The pattern is the same across every AI feature. Structured prompt in, structured JSON out, saved to Aurora. The offer clause analysis works like this. The user uploads a PDF, the extract-pdf route uses unpdf to pull the text out server side, then the analyze-offer route sends it to Nova with a prompt asking it to act as an employment lawyer and return a specific JSON shape. Nova comes back with an array of clauses each with a risk level, plain English explanation and redline suggestion. Those get saved to the offer clauses table in Aurora, anonymized, and the response also cross-checks the user's existing applications and surfaces smart suggestion banners.

One thing worth noting is that structured prompts are far more reliable than conversational ones when you need parseable output. Every Nova call specifies the exact JSON shape and ends with return only valid JSON, no markdown. It makes the AI layer predictable. The few times Nova wraps the response in a code block, a simple regex catches it.

Deploying on Vercel

The frontend and backend both live in a single Next.js App Router project. Every API route becomes a serverless function automatically. The only config I needed was bumping the function timeout to 30 seconds to handle Aurora cold starts and longer AI inference calls.

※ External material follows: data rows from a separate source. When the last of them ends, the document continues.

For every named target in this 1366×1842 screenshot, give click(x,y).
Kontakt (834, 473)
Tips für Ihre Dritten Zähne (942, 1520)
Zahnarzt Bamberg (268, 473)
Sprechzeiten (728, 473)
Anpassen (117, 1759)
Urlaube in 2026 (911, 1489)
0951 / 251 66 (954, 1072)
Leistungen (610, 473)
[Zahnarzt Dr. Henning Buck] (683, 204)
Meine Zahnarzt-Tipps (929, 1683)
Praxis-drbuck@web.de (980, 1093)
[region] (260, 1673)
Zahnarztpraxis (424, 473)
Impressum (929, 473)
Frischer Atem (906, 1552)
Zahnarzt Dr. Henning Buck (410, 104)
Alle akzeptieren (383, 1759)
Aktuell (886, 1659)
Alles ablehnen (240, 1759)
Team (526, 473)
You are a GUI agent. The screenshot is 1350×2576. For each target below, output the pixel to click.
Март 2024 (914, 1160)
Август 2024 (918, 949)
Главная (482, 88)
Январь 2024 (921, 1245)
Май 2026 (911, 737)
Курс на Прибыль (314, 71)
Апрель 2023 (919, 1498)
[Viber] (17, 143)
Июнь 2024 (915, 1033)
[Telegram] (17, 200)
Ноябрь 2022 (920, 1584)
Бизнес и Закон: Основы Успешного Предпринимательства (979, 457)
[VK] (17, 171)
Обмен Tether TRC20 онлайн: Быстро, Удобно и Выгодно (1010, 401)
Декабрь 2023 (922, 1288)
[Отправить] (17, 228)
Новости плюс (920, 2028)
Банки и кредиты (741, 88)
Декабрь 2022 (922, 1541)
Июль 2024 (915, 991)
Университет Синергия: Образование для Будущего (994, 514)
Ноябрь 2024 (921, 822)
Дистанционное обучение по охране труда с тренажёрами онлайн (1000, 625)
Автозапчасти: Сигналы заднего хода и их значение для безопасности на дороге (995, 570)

Vercel's environment variables hold the Cognito client credentials, Aurora connection string and IAM keys. There is genuinely zero infrastructure to manage.

A Few Things I Learned

Aurora cold starts on Serverless v2 are real. On the first request after the database scales to zero you can see 5 to 10 second delays. The 30 second timeout exists for this reason. In production you would want a scheduled ping to keep it warm.

Keep the connection pool small on serverless. Max 3 per function instance is the right balance.

Drizzle ORM is excellent for this kind of project. Schema as TypeScript, migrations via Drizzle Kit, and a query builder that feels like writing SQL. It does not hide what is happening.